Total assets invested in ESG funds still fell about 15% to USD 2.47 trillion through June 2022 from USD 2.89 trillion at the end of last year as markets dropped, according to Qontigo calculations based on Morningstar data. The STOXX® Global 1800 Index fell 22% in the first six months of this year.

“The drive for sustainability approaches is still taking precedence over more traditional strategies, as more institutional and retail investors adopt responsible strategies,” said Axel Lomholt, Chief Product Officer, Indices & Benchmarks at Qontigo. “We know by anecdotal evidence that capital is also flowing away from traditional funds into repurposed ESG funds. While sustainability funds are not immune to the broad negative market background, they have proven more resilient because of the structural shift in investor preferences.”     

Many European asset managers have switched the strategy of established funds to make them compliant with the European Union (EU)’s Sustainable Finance Disclosure Regulation (SFDR) and to integrate clients’ sustainability preferences into the MiFID suitability assessment.

For example, Amundi has replaced the underlying index of a broad-market pan-European ETF with the STOXX® Europe 600 ESG Broad Market, which removes laggard companies in terms of ESG criteria.

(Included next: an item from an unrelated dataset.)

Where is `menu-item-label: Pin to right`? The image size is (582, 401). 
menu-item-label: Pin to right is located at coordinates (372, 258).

The SFDR is one of three regulatory pillars in the EU’s Action Plan on sustainable finance, which aims to reorient capital towards more sustainable businesses and has been a driving force in reshaping financial market behavior across the globe.

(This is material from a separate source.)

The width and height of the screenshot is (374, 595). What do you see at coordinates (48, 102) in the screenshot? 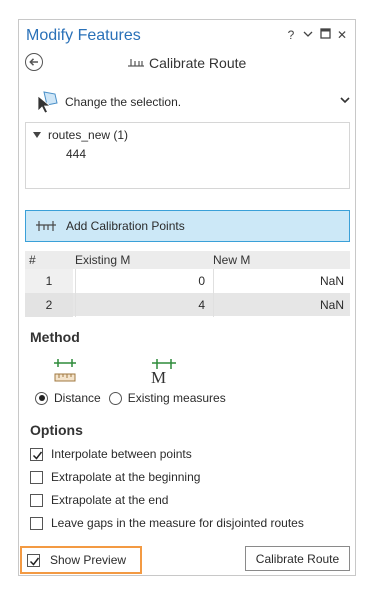
I see `select-features-icon` at bounding box center [48, 102].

Europe accounted for almost the entirety of new assets invested in ESG funds this year. Investors transferred a net USD 109 billion to European ESG funds in the first six months of the year and invested only USD 9 billion in US-domiciled ESG funds.  

Still, the USD 31 billion invested into European sustainable products in the second quarter was the lowest quarterly net purchase since COVID-19 struck in the first quarter of 2020, Morningstar said in a report.1


According to Hortense Bioy, Global Director of Sustainable Research at Morningstar, the particular profile of ESG investors stands out in times of market stress.

“Sustainable fund flows are more resilient in times of market volatility than their traditional peers as ESG-focused investors — who are typically more values-driven and long-term-oriented — are slower to pull money from the funds they are invested in,” Bioy said in an interview. “Essentially, ESG funds tend to be stickier than conventional funds.”

Active vs. Passive

More broadly, index equity funds had USD 311 billion of inflows during the first half of 2022, Morningstar said.2 Meanwhile, actively managed equity funds suffered USD 180 billion of outflows. As of June 30, index funds accounted for 48% of equity assets worldwide.

ETF flows data

Qontigo’s analysis of fund flows data shows investors’ choice of ESG strategies also manifested in the passive ETF space. Investors poured a net EUR 27.9 billion (USD 28.5 billion) into global ESG ETFs in the first half of 2022, or 8.5% of total assets managed in the category at the start of the year. 

1 Morningstar, ‘Global Sustainable Fund Flows: Q2 2022 in Review,’ July 28, 2022.
2 Morningstar, ‘Global Flows H1 2022,’ July 22, 2022.